Lunedì, 11 Ottobre 2010 16:29

Tutto quello che si deve sapere sui tetti

Ci sono sistemi prefabbricati per rifare il tetto?
Sì. I più indicati sono in legno e comprendono travi e strutture prelavorate, la ferramenta necessaria per il montaggio e i materiali impermeabilizzanti e isolanti.

Qual è il tipo di legno più adatto per il tetto?
Le aziende più qualificate puntano sul lamellare. I suoi componenti sono molto stabili, resistenti al fuoco e all'umidità.

È possibile integrare le vecchie tegole con altre simili?
Sì: in commercio si trovano tegole che riprendono le colorazioni tipiche di quelle tradizionali, pur essendo di nuova fabbricazione. Possono essere in terracotta o in cemento trattato con pigmenti minerali, con sfumature calde.

Cos'è il, tetto ventilato?
È quello che prevede, sotto le tegole, uno strato di ventilazione che assicura un perfetto ricambio d'aria e, quindi, un miglior comfort termico. Ci sono vari tipi di ventilazione: sottotegola, indispensabile per smaltire il vapore acqueo e le infiltrazioni provocate dalla pioggia; sottomanto, che migliora sensibilmente il surriscaldamento estivo; al colmo, sotto le tegole al centro del tetto si inseriscono elementi forati. Quando il vento lambisce il tetto, questi elementi creano una depressione che attira verso l'alto l'aria fresca dalla ronda generando un circolo che espelle
quella surriscaldata.

Ci sono altri vantaggi dalla ventilazione del tetto?
Molti. Si conservano meglio le strutture e si elimina l'umidità fra i vari elementi del tetto, evitando la condensa.

Conviene installare un impianto di condizionamento?
Si, un impianto di condizionamento sul tetto, con due o tre split nei locali principali, può migliorare sensibilmente il benessere climatico.

Come si evitano le infiltrazioni dal tetto?
Posando guaine impermeabili. Ottime le bituminose con uno strato di polipropilene, che consentono il passaggio del vapore acqueo, pur essendo resistenti all'acqua. Si mettono sui tavolati in legno.

Esistono sistemi che isolano il tetto e che sono impermeabili all'acqua?
Sì, si tratta di speciali pannellature in fibra di legno pressata e tenuta insieme da un collante naturale (la lignina). Vanno posate sotto la listellatura che sostiene le tegole e prima del tavolato. Questi pannelli aumentano l'isolamento termico e sono resistenti all'acqua ma permeabili al vapore acqueo, permettendo una perfetta traspirabilità dei locali mansardati.

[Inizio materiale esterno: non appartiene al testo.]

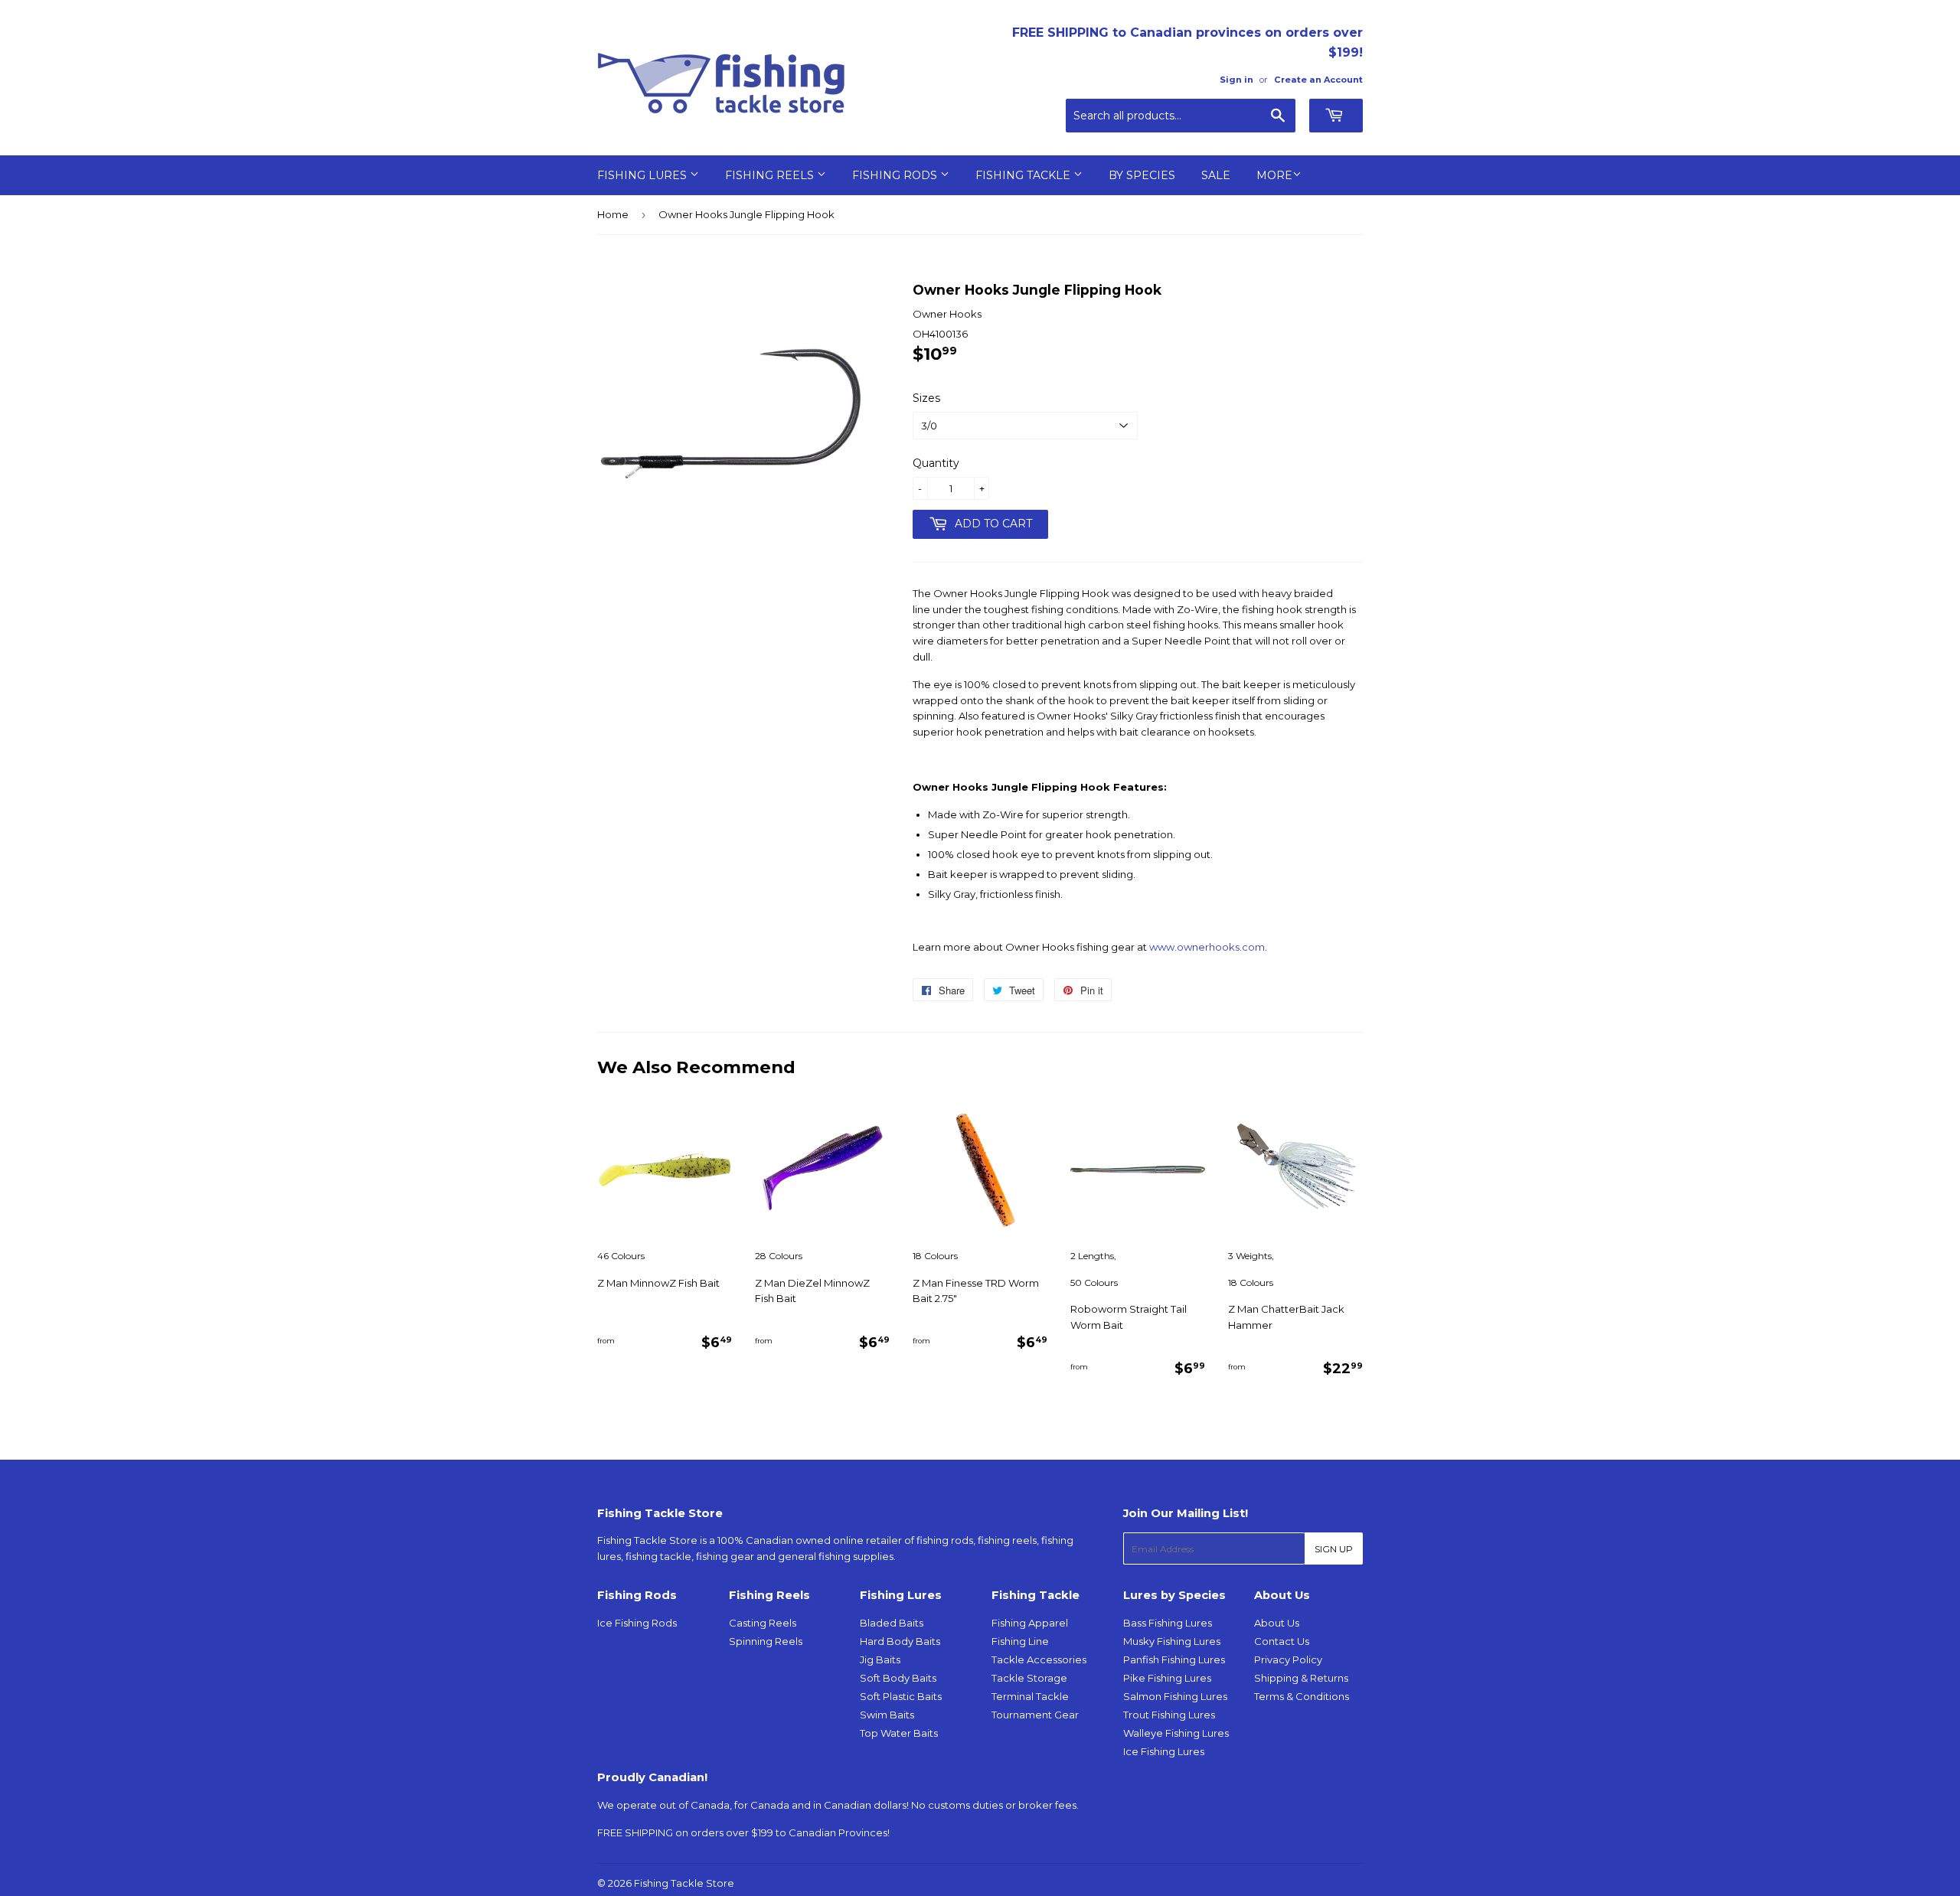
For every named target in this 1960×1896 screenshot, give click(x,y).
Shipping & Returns (1301, 1678)
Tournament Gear (1035, 1714)
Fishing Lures (643, 175)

Occorre sostituire la grondaia?
Quasi sempre sì. Perché, oggi, grondaie e canaline di discesa dell'acqua piovana hanno caratteristiche migliori di quelle vecchie. Inoltre, se si aggiungono abbaini e quindi aumenta l'estensione del tetto, si ha l'esigenza di ottimizzare il deflusso dell'acqua, per non intasare la gronda. In media, occorre prevedere una canalina di scarico ogni 80 mq di superficie della copertura.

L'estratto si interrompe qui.